# Using Llama SuperNova Lite on SageMaker and Inferentia2

This sample notebook shows you how to deploy [Llama SuperNova Lite](https://huggingface.co/arcee-ai/Llama-3.1-SuperNova-Lite) on Inferentia2 using Amazon SageMaker. Llama SuperNova Lite is a conversational model developed by [Arcee.ai](https://www.arcee.ai).

Llama-3.1-SuperNova-Lite is an 8B parameter model developed by Arcee.ai, based on the Llama-3.1-8B-Instruct architecture. It is a distilled version of the larger Llama-3.1-405B-Instruct model, leveraging offline logits extracted from the 405B parameter variant. This 8B variation of Llama-3.1-SuperNova maintains high performance while offering exceptional instruction-following capabilities and domain-specific adaptability.
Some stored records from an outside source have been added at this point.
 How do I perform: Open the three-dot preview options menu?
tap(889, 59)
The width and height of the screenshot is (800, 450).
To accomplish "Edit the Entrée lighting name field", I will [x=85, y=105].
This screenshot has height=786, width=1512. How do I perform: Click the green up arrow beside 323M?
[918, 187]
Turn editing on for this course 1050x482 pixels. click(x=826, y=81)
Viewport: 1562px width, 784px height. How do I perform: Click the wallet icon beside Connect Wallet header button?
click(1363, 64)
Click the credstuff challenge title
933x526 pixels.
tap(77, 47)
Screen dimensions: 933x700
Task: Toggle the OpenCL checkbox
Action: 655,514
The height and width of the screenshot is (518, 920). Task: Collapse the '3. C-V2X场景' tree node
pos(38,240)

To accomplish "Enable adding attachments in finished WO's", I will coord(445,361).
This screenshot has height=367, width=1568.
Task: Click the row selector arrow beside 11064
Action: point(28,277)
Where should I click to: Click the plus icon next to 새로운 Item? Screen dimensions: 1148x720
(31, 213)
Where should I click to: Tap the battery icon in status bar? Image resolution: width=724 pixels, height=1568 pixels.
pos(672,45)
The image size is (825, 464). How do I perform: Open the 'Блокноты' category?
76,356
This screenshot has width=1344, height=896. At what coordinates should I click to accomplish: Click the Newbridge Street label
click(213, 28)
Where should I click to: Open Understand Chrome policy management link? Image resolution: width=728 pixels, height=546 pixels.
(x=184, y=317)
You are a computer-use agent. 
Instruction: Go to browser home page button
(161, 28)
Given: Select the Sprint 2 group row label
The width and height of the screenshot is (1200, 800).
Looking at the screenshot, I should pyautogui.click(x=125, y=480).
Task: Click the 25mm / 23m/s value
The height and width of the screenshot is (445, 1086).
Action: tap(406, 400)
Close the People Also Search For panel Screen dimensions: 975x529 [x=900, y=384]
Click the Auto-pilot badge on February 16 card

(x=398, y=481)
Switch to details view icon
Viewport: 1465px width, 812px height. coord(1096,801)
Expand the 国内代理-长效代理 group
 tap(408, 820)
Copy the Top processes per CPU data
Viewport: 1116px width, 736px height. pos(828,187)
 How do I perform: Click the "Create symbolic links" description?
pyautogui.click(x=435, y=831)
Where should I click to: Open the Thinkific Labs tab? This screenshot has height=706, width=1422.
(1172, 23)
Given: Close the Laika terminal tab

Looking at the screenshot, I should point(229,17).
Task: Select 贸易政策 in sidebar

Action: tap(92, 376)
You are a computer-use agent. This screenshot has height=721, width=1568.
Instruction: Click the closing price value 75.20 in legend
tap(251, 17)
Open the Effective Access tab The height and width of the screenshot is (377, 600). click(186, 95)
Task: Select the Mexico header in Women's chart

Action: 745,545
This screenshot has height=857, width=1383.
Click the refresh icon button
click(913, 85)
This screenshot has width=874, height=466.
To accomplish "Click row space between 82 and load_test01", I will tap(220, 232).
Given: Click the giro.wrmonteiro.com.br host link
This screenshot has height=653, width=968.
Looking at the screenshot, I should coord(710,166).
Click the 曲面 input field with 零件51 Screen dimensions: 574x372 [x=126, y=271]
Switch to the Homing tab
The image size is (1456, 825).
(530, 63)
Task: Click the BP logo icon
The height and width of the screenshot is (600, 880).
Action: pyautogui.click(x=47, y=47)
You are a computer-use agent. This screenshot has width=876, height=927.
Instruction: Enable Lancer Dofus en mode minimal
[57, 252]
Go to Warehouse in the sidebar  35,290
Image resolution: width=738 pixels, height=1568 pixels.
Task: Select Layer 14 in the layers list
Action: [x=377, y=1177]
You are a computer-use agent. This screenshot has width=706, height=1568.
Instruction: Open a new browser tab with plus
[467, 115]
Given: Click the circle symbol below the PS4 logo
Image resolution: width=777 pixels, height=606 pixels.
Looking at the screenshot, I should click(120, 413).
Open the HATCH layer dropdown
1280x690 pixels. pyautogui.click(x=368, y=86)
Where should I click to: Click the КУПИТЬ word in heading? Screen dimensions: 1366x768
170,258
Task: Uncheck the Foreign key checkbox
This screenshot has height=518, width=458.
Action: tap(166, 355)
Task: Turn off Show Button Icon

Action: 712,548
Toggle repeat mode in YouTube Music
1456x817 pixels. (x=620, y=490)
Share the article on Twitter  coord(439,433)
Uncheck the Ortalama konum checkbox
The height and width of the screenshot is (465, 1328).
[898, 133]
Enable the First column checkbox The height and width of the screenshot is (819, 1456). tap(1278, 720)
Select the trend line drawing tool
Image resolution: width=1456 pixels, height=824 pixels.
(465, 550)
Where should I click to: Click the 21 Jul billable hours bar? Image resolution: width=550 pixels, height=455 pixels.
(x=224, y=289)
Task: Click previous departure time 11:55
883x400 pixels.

The model was trained using a state-of-the-art distillation pipeline and an instruction dataset generated with EvolKit, ensuring accuracy and efficiency across a wide range of tasks. For more information on its training, visit blog.arcee.ai.

## Use cases

Llama-3.1-SuperNova-Lite excels in both benchmark performance and real-world applications, providing the power of large-scale models in a more compact, efficient form ideal for organizations seeking high performance with reduced resource requirements.

## Pre-requisites
1. Before running this notebook, please make sure you got this notebook from the model catalog on SageMaker AWS Management Console.
1. **Note**: This notebook contains elements which render correctly in Jupyter interface. Open this notebook from an Amazon SageMaker Notebook Instance or Amazon SageMaker Studio.
1. Ensure that IAM role used has **AmazonSageMakerFullAccess**.

## Contents
1. [Import dependencies](#1.-Import-dependencies)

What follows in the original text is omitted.